Ms Miller is no stranger to controversy. Yesterday US journalists clamoured to support her as she was led away by US marshals to up to four months in jail for refusing to reveal her source to investigators seeking the truth behind the leaking of the CIA agent Valerie Plame's name to the media. But over the past two years her reporting has been the subject of intense criticism because of accusations that she was insufficiently critical of the Bush administration's claims that there were weapons of mass destruction in Iraq.
"I applaud her willingness to go to jail to protect her sources, but this does feel a bit like part of Judy Miller's rehabilitation project," Sandy Tolan, a Middle East expert and instructor at Berkeley's graduate school of journalism told the Los Angeles Times earlier this year. "Maybe that's because she keeps saying, 'I'm no martyr, I'm no martyr, I'm no martyr'."
Ms Miller, 57, was born in New York and became one of the few US female reporters to cover the Middle East.
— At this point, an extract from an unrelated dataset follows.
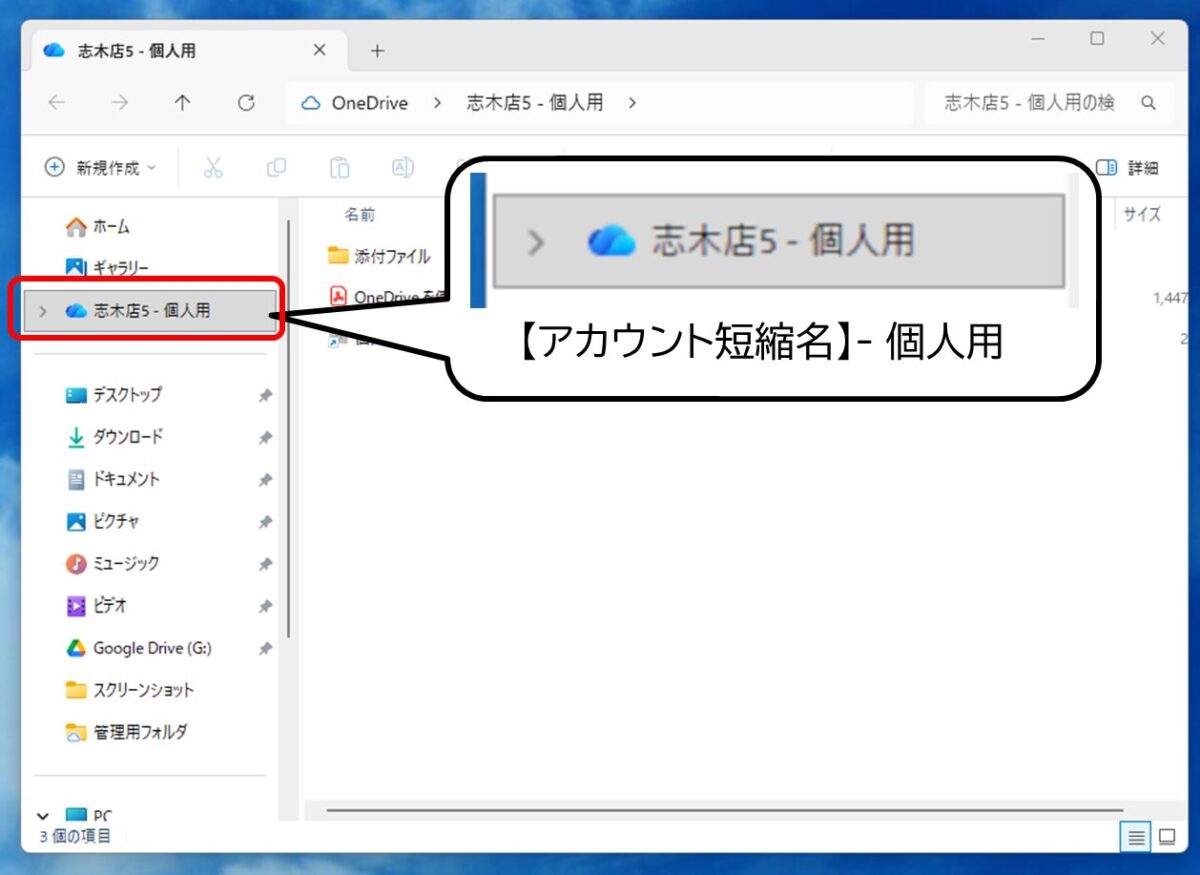Open a new tab with the plus button
This screenshot has height=875, width=1200.
378,50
Since she joined the New York Times almost 30 years ago she has earned a reputation as a tough character prepared to stand her ground in a newsroom renowned for being competitive.
In 2002 she shared a Pulitzer prize for her reporting on global terrorism. But as the war progressed many accused her of relying too heavily on unreliable sources from the Iraqi exile community - notably Ahmad Chalabi, the former Pentagon favourite who has since become a deputy prime minister in the Iraqi government.
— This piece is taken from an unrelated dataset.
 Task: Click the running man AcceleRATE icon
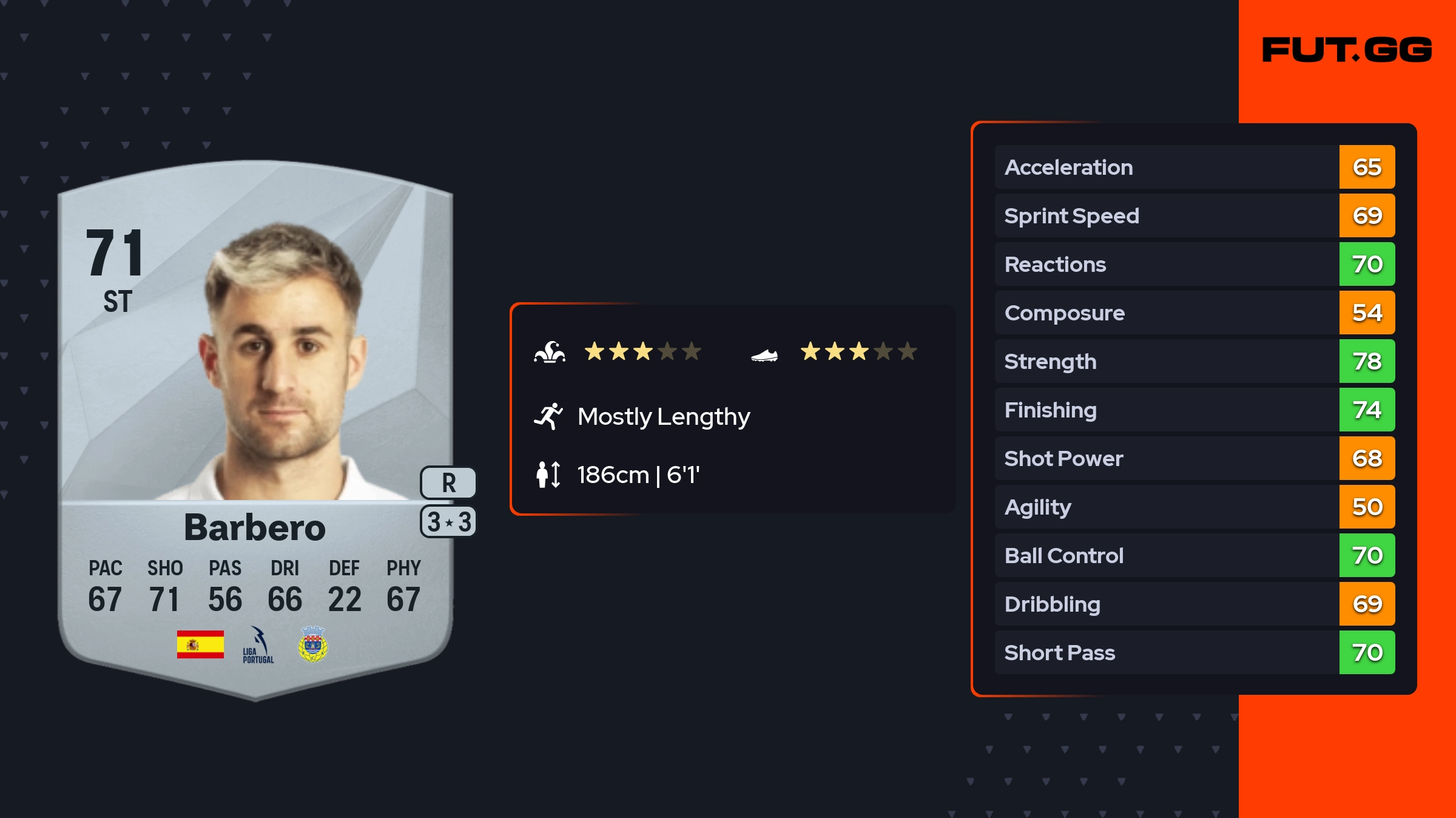(548, 416)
In one article she claimed that weapons of mass destruction had been found. She went on television to say this was "more than a smoking gun" it was a "silver bullet". It turned out not to be true.
"It's an amazing twist in her career," Michael Massing, a contributing editor at Columbia Journalism Review who has been a stern critic of Miller's reporting, told the Washington Post in February. "At a time when she was being held up to such scrutiny for her writing on Iraq, she now is being cast in the role of journalistic martyr."
Ms Miller has remained unapologetic about her reporting. "We are not omniscient," she said earlier this year. "The answer to insufficient reporting is more reporting."